(Replying to PARENT post)
For example, he lists ZocDoc's CAC as in the range $1k to $10k.
If it's $1k then their LTV/CAC = 4.8 (wow good!)
If it's $10k then their LTV/CAC = 0.48 (wow horrid!)
The author chose $3k, seemingly arbitrarily.
There's nothing wrong with arbitrary assumptions in general, but in this case a lot more scrutiny is needed before we judge if its a unicorn or donkey.
(Replying to PARENT post)
The problem too many of these so called unicorns have is that there's not much in the way of real fundamentals supporting their lofty valuations. The valuation is largely based on hype. A lot of these companies valued at $1billion + may realistically only have a value of a few million based on their fundamentals.

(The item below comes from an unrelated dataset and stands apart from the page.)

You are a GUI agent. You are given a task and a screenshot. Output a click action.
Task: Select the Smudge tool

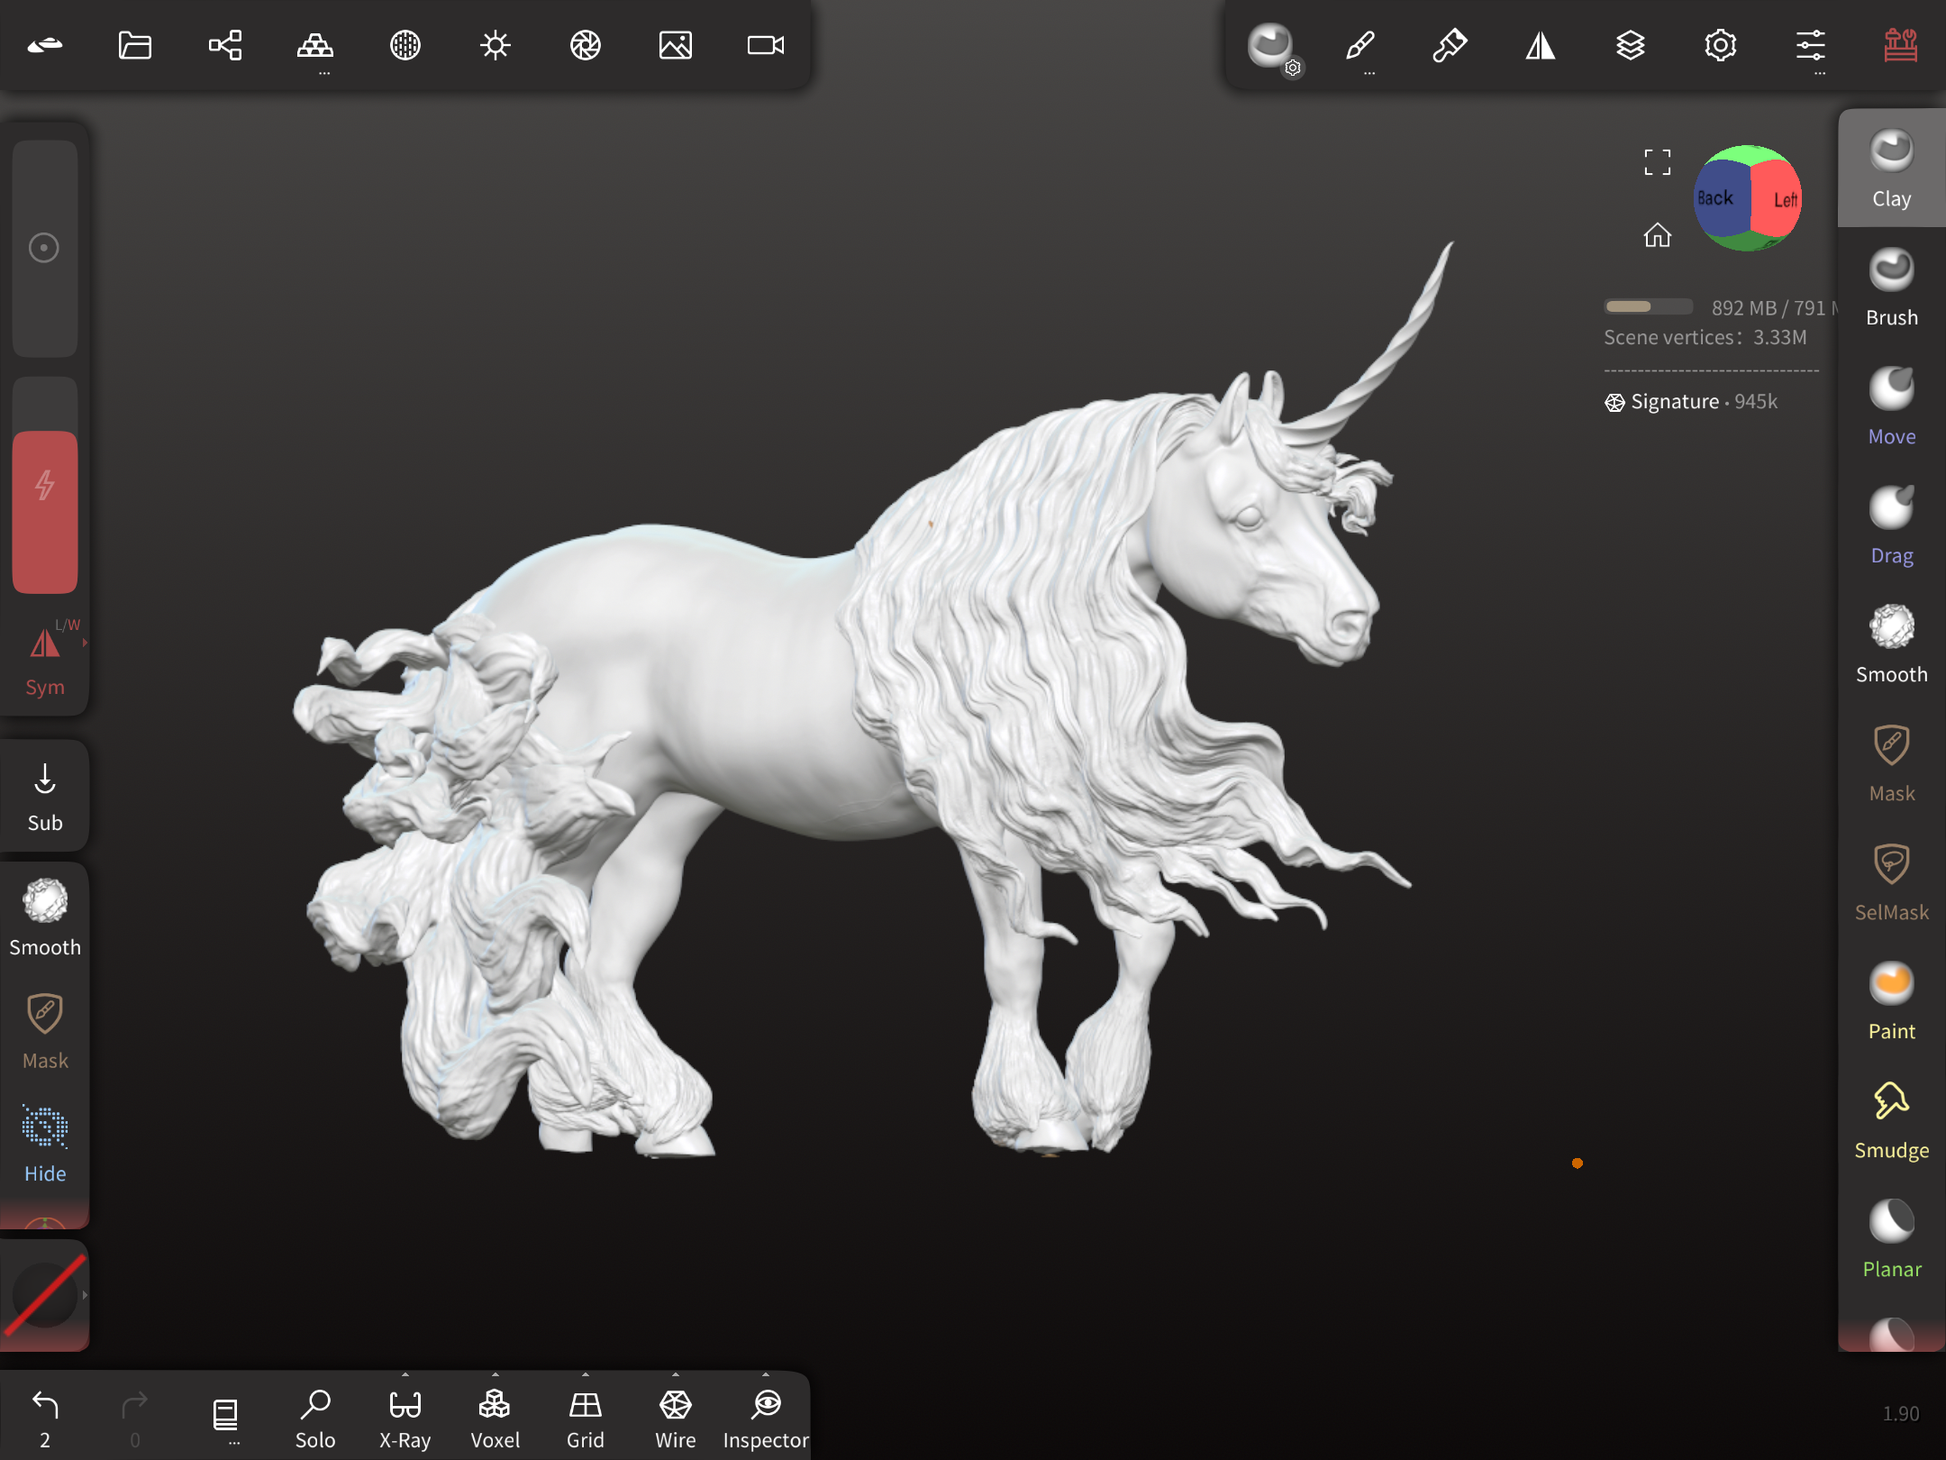(1890, 1120)
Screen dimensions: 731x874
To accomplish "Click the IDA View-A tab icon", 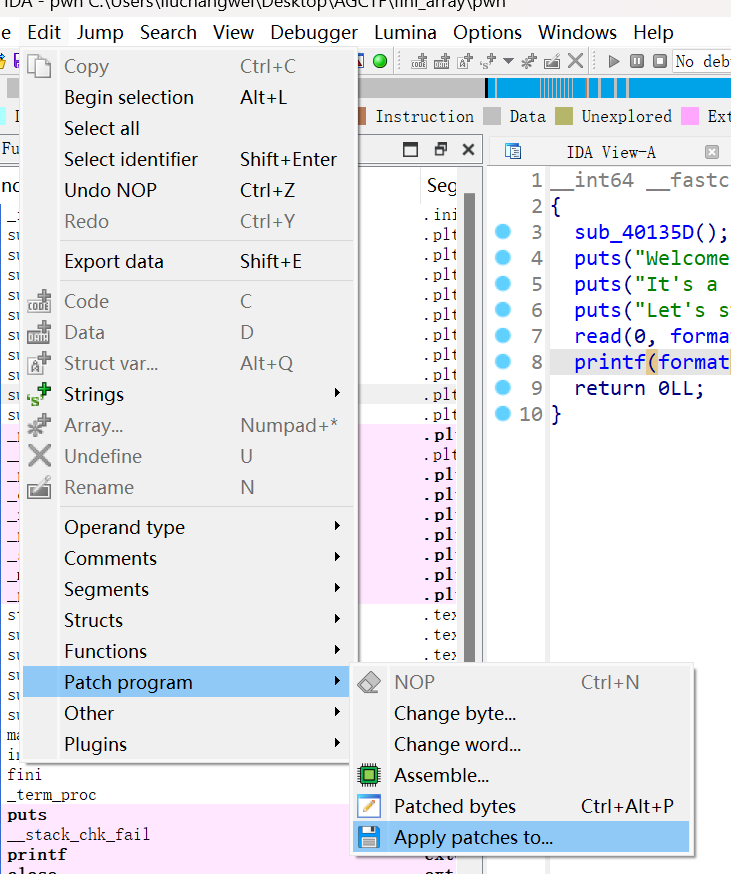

In once sense that doesn't matter. If you're an early investor in such a unicorn you only need to convince some sucker to buy your shares while the hype is still hot. However, one needs to be a total fool to not understand that in such a game the music always stops playing at some point and someone is left holding a bag full of worthless $#&!.
The early players in this game have long since cashed out and are on a nice beach somewhere. The challenge for today's 'unicorns' is that they're starting to venture into nightmarish territory for businesses... i.e. massively overvalued without the fundamentals to stop a free fall. The number of recent tech IPOs where shares have plunged 50+% shortly after floating (or were forced into a recent big down round) are a strong sign that the market's tolerance for hype-based valuation is disappearing quickly. For those companies in that boat it's quickly going to become a game of put up or shut up. The solid business will survive but the rest will implode or be sold for pennies on the dollar in a fire sale down the line.
(Replying to PARENT post)
(Replying to PARENT post)
So basically I think it's more valuable to use this as a tool to check if you think a startup can realistically optimize towards the >3 or if that is futile (see how they can influence LTV and CAC respectively) instead of trying to "rank" startups by plugging in LTV/CAC if you're not sure about them.
Interesting read either way.
(Replying to PARENT post)
There is probably a closer, more precise number, but 3 is a decent number to use; if you're looking for businesses that generate a lot of revenue from customers, without spending a lot to acquire them or serve them; it works out.
Otherwise, great article and I will definitely be keeping this in mind in my own project. When I did the math it came out to 8.4, so I've got more wiggle room in the CAC than I thought.
(Replying to PARENT post)
Wouldn't this imply that a company with a lower ratio that is not very capital intensive would have a higher "corrected ratio" than a company which is much more capital intensive (or even simply has a higher cost of capital)?
(Replying to PARENT post)
(Replying to PARENT post)
I mean, say I show up on a farm looking for work and you tell me there is a cart of manure to haul somewhere, and then conditionally tell me that either A) I'll have a donkey to do the job, or B) I'll have a unicorn. Option B sounds more like I'm doing the job by my lonesome.
(Replying to PARENT post)
(Replying to PARENT post)
(Replying to PARENT post)
in their example, 52% margin and a $400 CAC:
LTV/CAC = 0.25 years x $2160/year x 52% / $400 = 0.70x
(Replying to PARENT post)
A lot of the estimates are really bad and completely ignore sensitivities due to assumptions, especially with CAC in the denominator which can have a massive effect when the range of ratios offered in the article is 0 < r < 3.
The difference between a LTV / CAC ratio of 2 and 3 is 50%. If CAC is assumed to be $3000 when the ratio is 2, then it only needs to drop by 33% to $2000 to get the ratio up to 3.
The author appears to consistently guess at CAC and then completely ignore the fact that a slight shift in the right direction would quickly put a company back in unicorn territory.